Africa has 18 people on the Forbes billionaire list for 2018, out of a record 2 208 billionaires worldwide.
South Africans who made the list this year are: Nicky Oppenheimer ($7.7bn, about R91.7bn), Johann Rupert ($7bn), Koos Bekker ($2.6bn), Patrice Motsepe ($2.4bn) and Stephen Saad ($1.2bn).
Egypt has six people on the list.
Nigeria has three: Aliko Dangote ($14.1bn), Mike Adenuga ($5.3bn) and Folorunsho Alakija ($1.5 bn). Alakija is one of the world’s richest black women. Angola’s Isabel dos Santos, the daughter of the country’s former president, appears on the list with wealth of $2.6bn.
Also on the list from Africa are Swaziland’s retail and property businessman Nathan Kirsh ($4.3bn), Tanzania’s Mohammed Dewji ($1.5bn) and Zimbabwean telecommunications mogul Strive Masiyiwa ($1.4bn).
South African billionaire Christo Wiese fell off the billionaires’ list.

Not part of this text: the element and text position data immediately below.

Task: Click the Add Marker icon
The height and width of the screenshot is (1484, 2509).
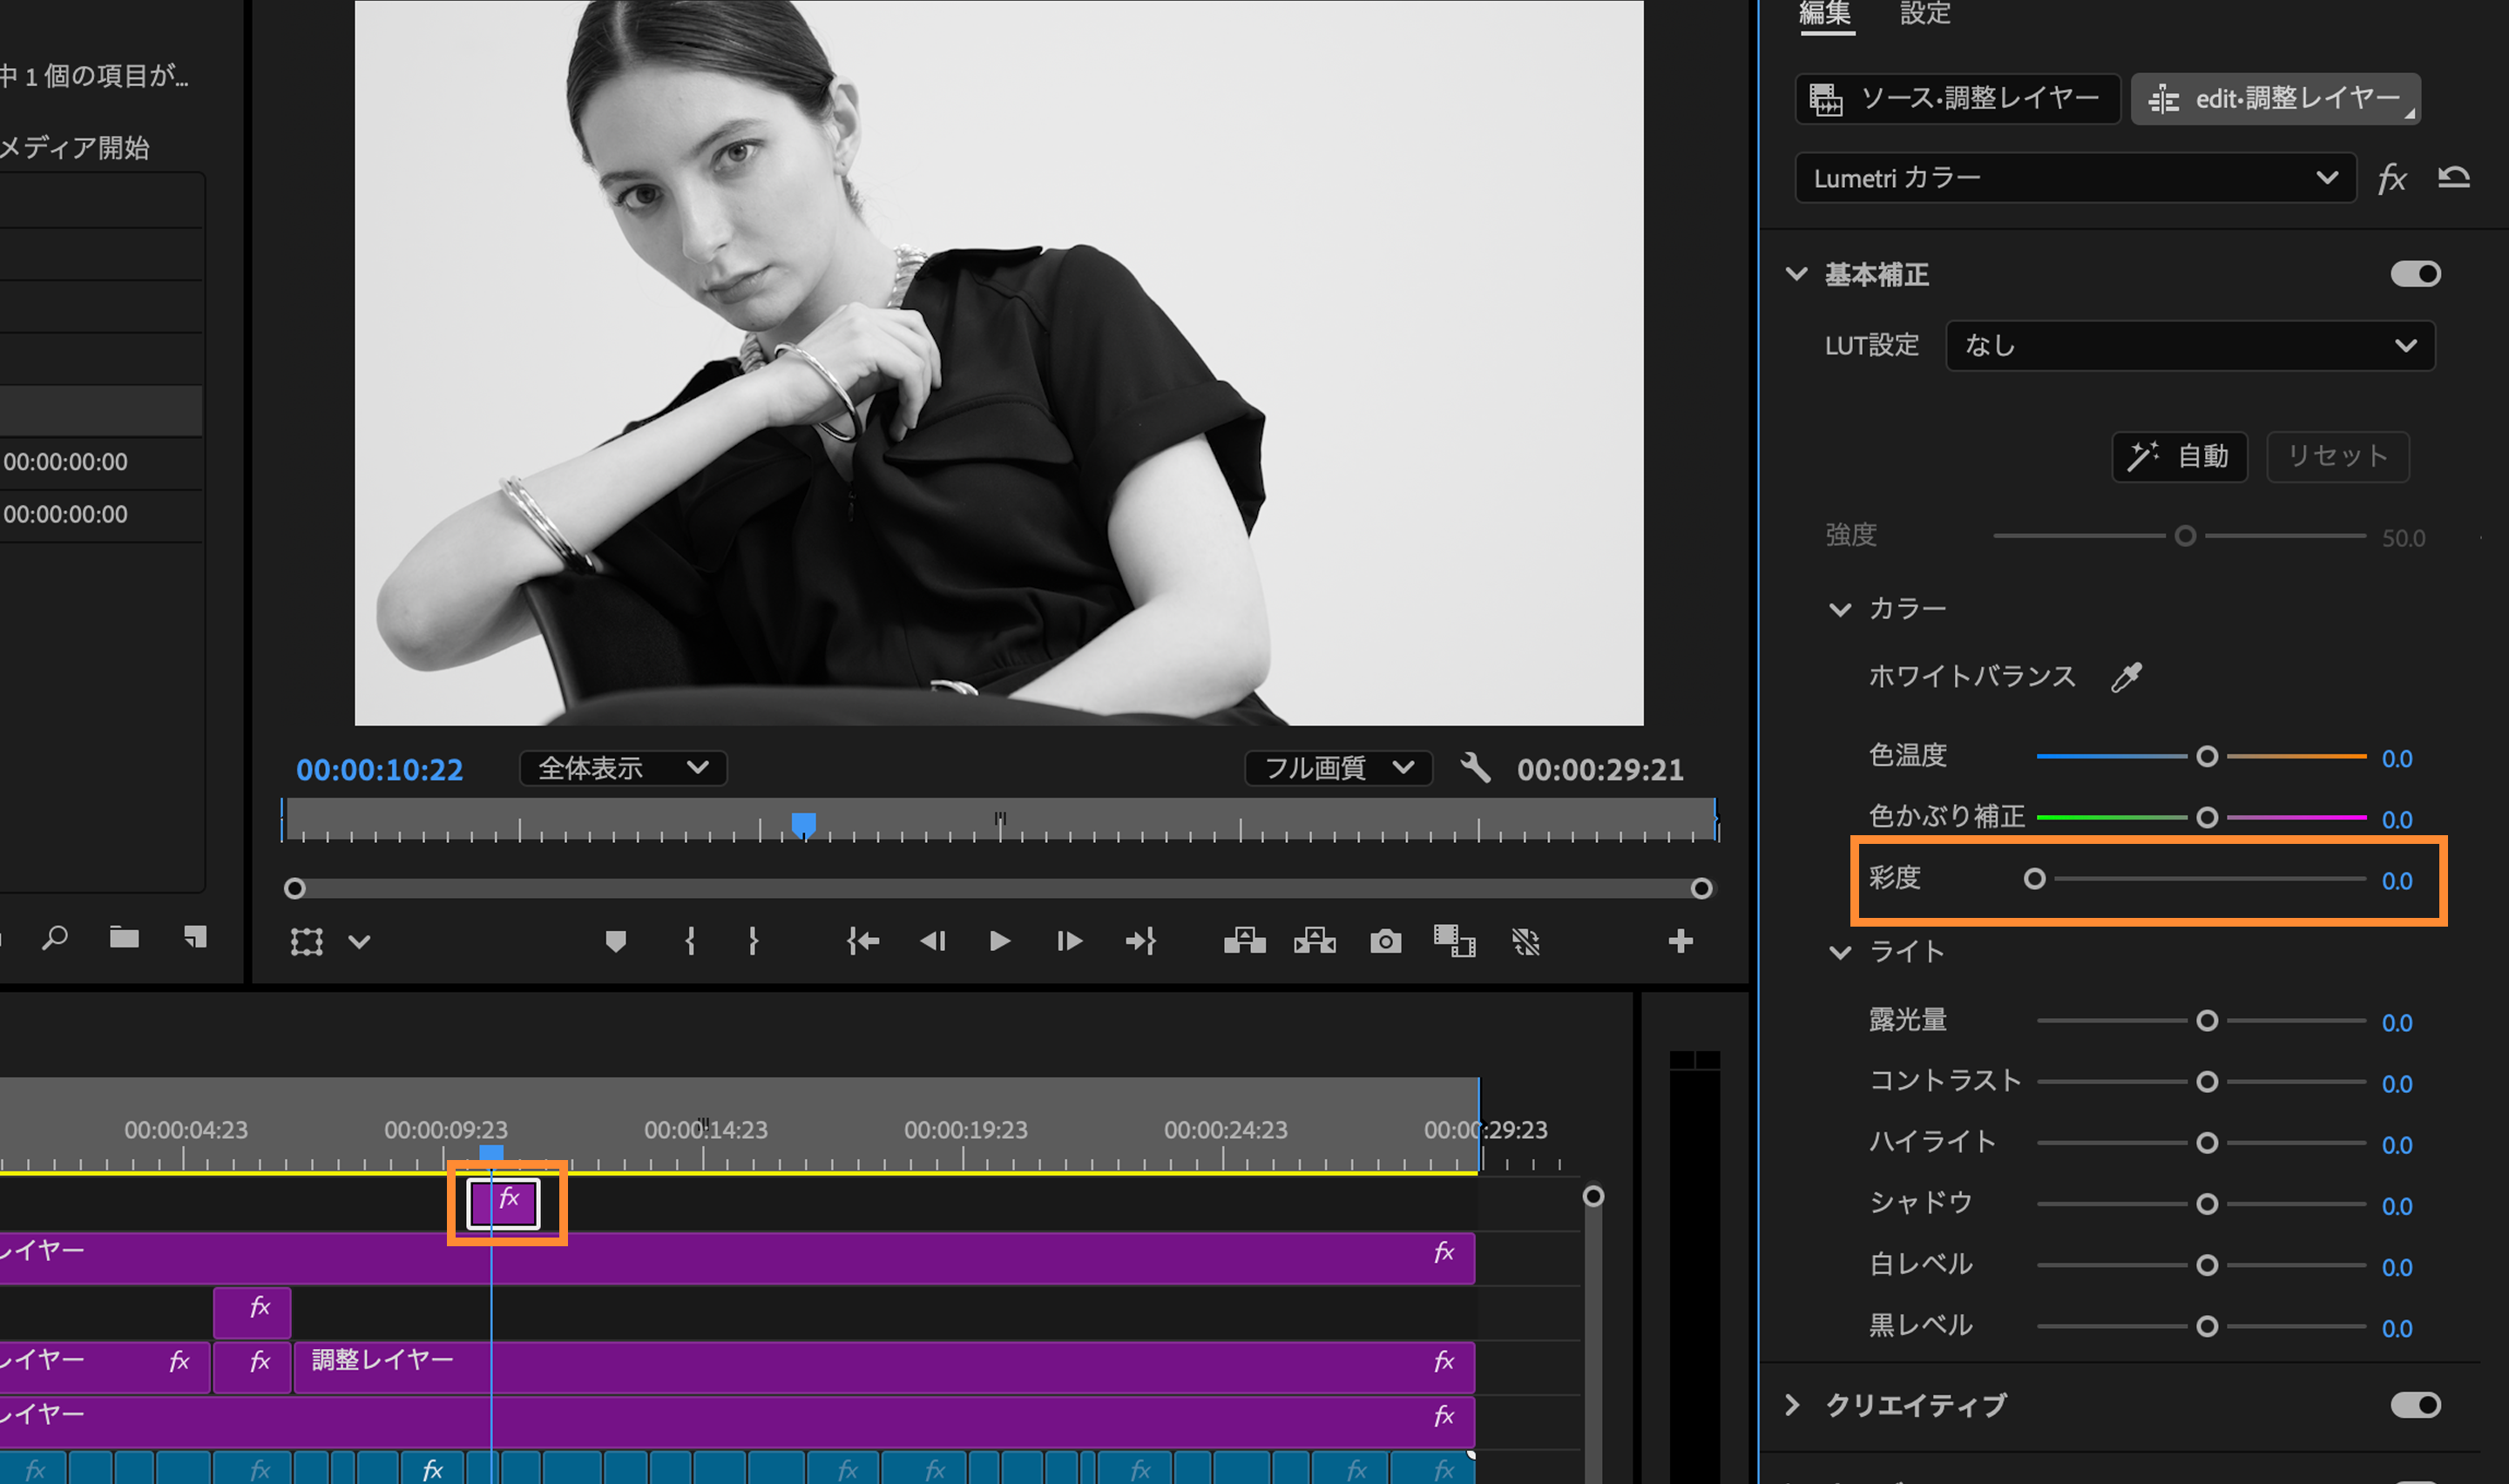Action: 615,941
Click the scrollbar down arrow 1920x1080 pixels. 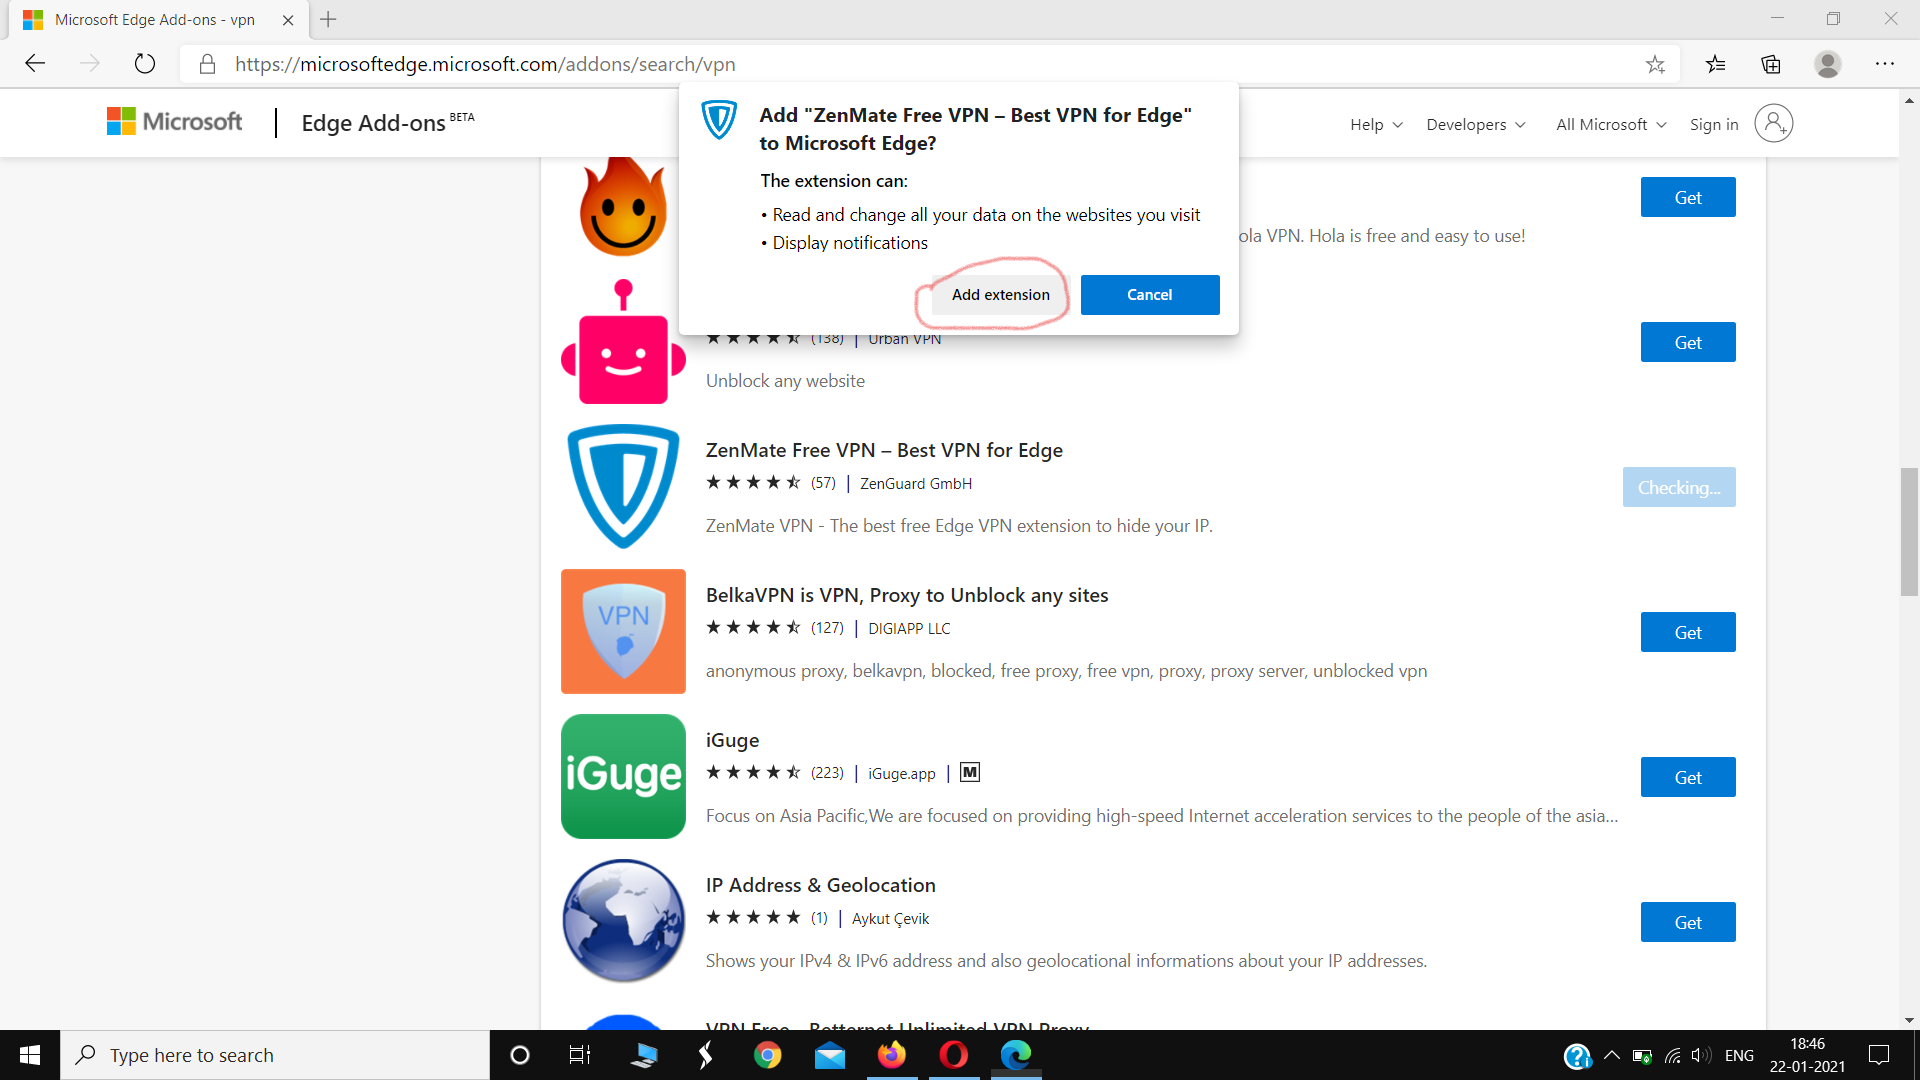(x=1909, y=1020)
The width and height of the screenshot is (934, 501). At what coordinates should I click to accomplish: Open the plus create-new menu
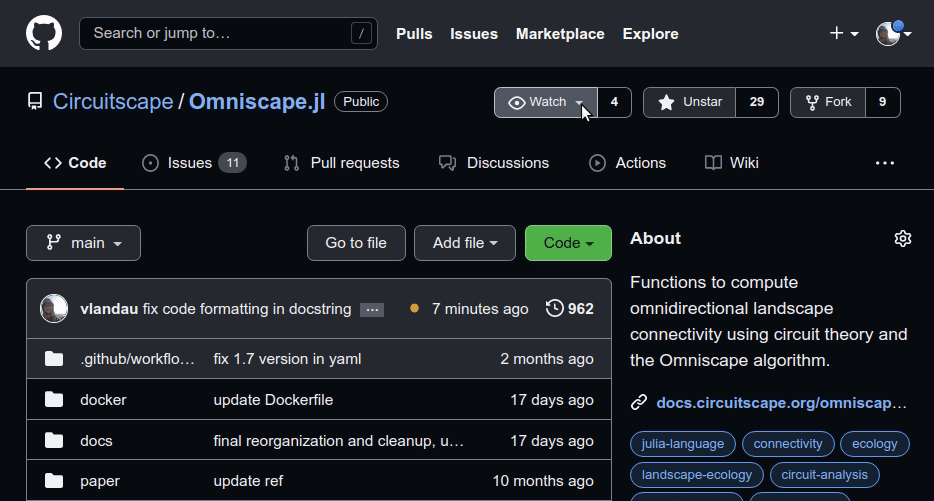click(843, 33)
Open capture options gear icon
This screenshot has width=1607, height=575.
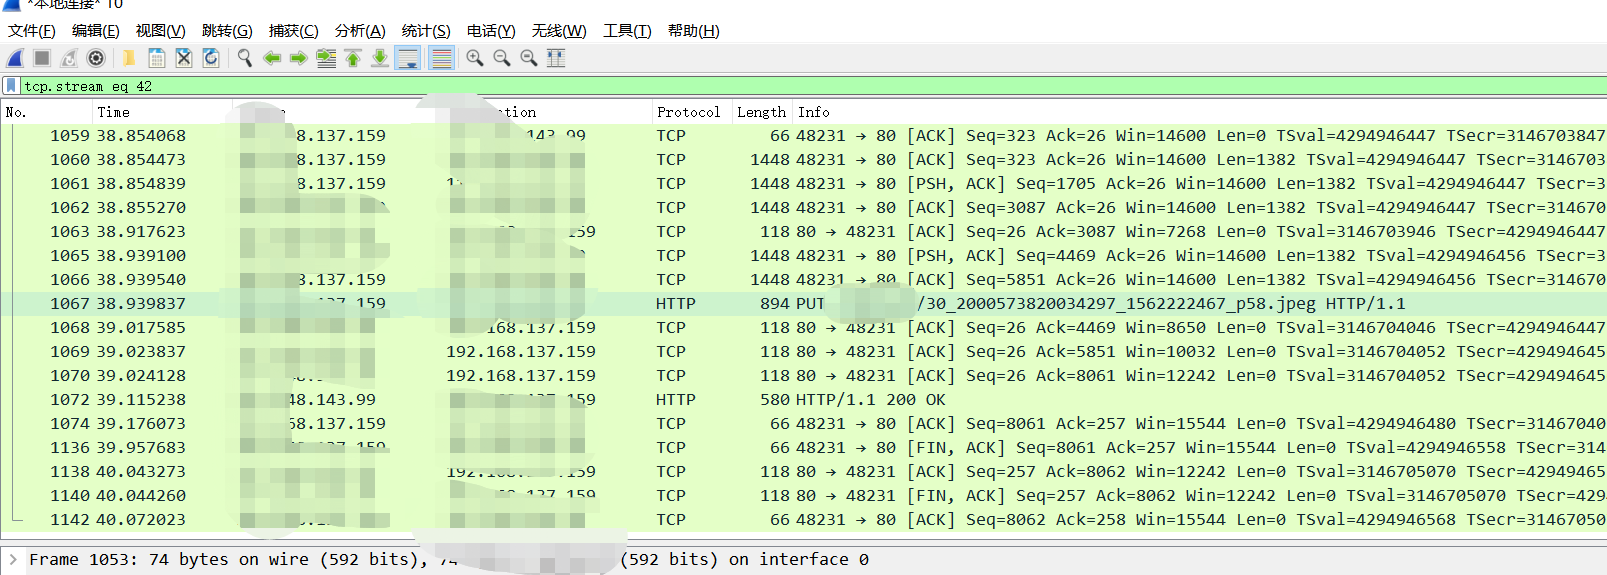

Forbes said Wiese’s net worth was $5.6bn last year, when he was South Africa’s third-wealthiest person. This year, his net worth dropped to $600 million following the collapse of retailer Steinhoff’s share price in December. Prior to the revelations about the so-called accounting irregularities at the company, Wiese had a 21% stake in Steinhoff International. By last month, he had cut that position to 6%.
On its 2018 list, Forbes has 2 208 billionaires from 72 countries and territories with a total net worth of $9.1 trillion, up 18% since last year. Their average net worth is a record $4.1bn.
Americans lead the way with 585 billionaires, followed by mainland China with 373.
Centi-billionaire Jeff Bezos secures the list’s top spot for the first time, becoming the only person to appear in Forbes’ ranks with a 12-figure fortune.
His fortune increased by more than $39bn, the list’s biggest one-year gain ever. He moves ahead of Bill Gates, who is now number two. It is the biggest gap between first and second place since 2001.
There are 259 newcomers, including the first cryptocurrency billionaires.